*Given task*: Write out, word for word, the part of the entries that runs from their start through the line containing "Click phone icon", including that line.

(A block of data)
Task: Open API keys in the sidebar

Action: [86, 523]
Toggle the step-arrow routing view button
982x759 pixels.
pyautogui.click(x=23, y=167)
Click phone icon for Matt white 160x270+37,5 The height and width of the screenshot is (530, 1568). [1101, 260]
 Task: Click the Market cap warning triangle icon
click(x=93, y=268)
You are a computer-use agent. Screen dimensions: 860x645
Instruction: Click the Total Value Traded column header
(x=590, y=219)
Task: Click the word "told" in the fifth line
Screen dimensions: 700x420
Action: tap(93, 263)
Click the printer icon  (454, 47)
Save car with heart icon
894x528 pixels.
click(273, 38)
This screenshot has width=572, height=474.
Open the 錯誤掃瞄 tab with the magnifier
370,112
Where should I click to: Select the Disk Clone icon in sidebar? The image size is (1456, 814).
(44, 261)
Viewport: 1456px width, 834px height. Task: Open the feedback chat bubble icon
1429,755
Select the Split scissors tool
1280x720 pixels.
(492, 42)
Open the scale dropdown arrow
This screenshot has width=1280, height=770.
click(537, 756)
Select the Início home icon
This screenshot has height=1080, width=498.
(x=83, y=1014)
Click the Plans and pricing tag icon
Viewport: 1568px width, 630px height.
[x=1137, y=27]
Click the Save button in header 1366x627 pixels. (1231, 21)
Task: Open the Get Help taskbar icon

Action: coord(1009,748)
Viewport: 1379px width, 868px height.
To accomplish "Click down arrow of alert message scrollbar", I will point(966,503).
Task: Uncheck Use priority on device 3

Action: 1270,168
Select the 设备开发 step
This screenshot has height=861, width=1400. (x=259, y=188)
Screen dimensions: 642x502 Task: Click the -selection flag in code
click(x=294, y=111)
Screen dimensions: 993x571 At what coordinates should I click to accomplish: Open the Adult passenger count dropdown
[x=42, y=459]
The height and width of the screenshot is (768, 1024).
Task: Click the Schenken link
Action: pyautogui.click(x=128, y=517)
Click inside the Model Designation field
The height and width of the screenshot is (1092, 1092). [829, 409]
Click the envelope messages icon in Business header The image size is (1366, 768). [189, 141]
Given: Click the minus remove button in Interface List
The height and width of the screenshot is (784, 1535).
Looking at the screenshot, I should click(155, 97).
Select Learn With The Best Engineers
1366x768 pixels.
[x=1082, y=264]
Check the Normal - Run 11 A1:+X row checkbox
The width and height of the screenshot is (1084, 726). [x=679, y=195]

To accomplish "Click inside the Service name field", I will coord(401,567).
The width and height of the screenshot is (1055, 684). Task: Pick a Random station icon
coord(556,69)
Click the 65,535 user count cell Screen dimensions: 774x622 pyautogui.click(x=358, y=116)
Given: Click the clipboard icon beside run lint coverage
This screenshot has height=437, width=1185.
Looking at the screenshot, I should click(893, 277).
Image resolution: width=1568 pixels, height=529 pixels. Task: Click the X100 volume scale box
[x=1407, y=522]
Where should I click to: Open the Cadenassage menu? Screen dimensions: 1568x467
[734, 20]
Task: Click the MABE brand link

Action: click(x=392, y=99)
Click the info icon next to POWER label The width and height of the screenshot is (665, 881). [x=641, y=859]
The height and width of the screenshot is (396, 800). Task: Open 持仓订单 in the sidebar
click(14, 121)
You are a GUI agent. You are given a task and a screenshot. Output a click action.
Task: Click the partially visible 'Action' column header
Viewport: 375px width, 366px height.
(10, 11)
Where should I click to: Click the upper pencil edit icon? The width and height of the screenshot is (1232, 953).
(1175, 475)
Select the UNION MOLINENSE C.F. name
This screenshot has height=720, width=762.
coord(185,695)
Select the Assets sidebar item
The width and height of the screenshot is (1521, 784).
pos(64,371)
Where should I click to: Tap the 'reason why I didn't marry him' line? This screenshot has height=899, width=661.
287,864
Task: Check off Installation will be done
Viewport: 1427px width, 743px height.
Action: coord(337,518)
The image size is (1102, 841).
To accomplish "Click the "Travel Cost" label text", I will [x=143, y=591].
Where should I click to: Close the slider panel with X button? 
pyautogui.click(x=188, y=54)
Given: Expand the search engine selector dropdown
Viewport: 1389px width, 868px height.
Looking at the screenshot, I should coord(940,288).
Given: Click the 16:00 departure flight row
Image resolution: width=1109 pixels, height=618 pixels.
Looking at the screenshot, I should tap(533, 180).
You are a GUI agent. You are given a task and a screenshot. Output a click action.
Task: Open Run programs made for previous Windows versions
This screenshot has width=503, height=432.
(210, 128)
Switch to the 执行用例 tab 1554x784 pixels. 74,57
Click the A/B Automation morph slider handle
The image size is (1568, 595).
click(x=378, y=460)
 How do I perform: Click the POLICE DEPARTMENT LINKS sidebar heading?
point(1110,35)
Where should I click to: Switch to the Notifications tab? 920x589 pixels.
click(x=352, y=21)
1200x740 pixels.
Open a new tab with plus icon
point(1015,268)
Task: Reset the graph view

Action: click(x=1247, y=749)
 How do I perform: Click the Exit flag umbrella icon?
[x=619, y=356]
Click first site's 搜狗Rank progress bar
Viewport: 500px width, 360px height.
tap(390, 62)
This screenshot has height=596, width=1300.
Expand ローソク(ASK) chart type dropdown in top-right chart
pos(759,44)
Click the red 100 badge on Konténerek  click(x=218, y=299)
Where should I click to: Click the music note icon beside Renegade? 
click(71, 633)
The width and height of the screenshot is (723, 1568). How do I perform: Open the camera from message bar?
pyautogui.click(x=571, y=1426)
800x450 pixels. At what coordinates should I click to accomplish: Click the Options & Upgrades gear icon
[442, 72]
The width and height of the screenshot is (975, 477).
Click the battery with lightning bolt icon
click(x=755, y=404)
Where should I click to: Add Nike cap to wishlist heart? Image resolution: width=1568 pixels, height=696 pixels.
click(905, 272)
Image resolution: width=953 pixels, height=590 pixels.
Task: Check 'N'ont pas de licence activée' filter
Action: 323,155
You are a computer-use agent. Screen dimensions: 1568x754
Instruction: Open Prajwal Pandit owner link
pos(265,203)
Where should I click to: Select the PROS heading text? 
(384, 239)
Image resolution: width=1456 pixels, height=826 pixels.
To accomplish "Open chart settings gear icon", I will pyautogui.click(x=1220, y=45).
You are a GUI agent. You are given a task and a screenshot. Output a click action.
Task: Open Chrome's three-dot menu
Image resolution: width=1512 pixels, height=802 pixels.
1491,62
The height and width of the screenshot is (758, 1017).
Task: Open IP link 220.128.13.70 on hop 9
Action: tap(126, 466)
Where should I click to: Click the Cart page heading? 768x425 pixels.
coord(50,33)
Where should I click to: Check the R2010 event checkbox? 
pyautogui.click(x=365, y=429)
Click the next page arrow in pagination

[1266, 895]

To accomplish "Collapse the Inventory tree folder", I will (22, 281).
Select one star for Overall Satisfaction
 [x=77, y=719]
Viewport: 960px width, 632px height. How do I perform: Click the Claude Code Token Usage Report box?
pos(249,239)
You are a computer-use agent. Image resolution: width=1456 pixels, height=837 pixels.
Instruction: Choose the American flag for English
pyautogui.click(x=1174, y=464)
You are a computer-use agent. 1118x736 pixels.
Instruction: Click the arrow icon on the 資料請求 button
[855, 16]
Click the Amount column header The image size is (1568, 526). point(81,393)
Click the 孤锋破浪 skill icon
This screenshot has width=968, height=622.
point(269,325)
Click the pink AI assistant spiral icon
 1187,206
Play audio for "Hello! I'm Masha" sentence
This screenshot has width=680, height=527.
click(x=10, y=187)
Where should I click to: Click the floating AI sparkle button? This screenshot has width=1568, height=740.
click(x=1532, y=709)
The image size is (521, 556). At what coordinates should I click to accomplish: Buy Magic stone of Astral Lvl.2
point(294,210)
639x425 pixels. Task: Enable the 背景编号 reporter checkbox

*Result for this exercise*:
Task: Open API keys in the sidebar

Action: [86, 523]
Toggle the step-arrow routing view button
982x759 pixels.
pyautogui.click(x=23, y=167)
Click phone icon for Matt white 160x270+37,5 The height and width of the screenshot is (530, 1568). [1101, 260]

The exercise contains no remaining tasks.